Word for word, copy all the data and drop the pictures.

::: Provided records :::

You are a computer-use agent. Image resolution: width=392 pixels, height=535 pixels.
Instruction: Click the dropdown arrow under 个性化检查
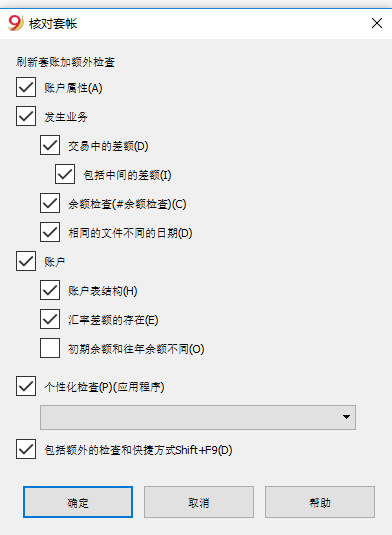346,417
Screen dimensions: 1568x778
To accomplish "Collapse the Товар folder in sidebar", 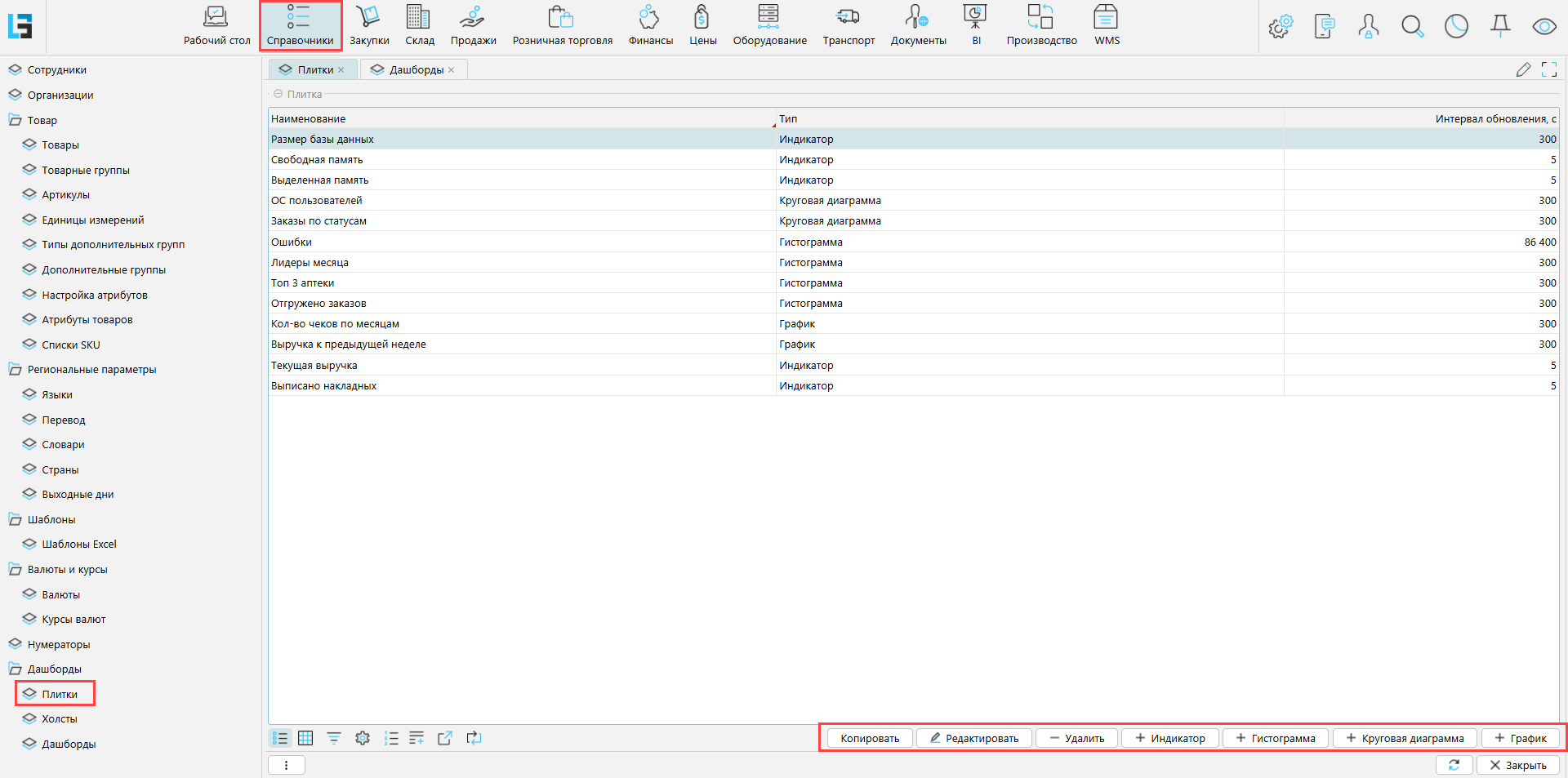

:::

Problem solution:
You are a computer-use agent. Image resolution: width=392 pixels, height=535 pixels.
Instruction: Click the dropdown arrow under 个性化检查
346,417
Screen dimensions: 1568x778
To accomplish "Collapse the Товар folder in sidebar", 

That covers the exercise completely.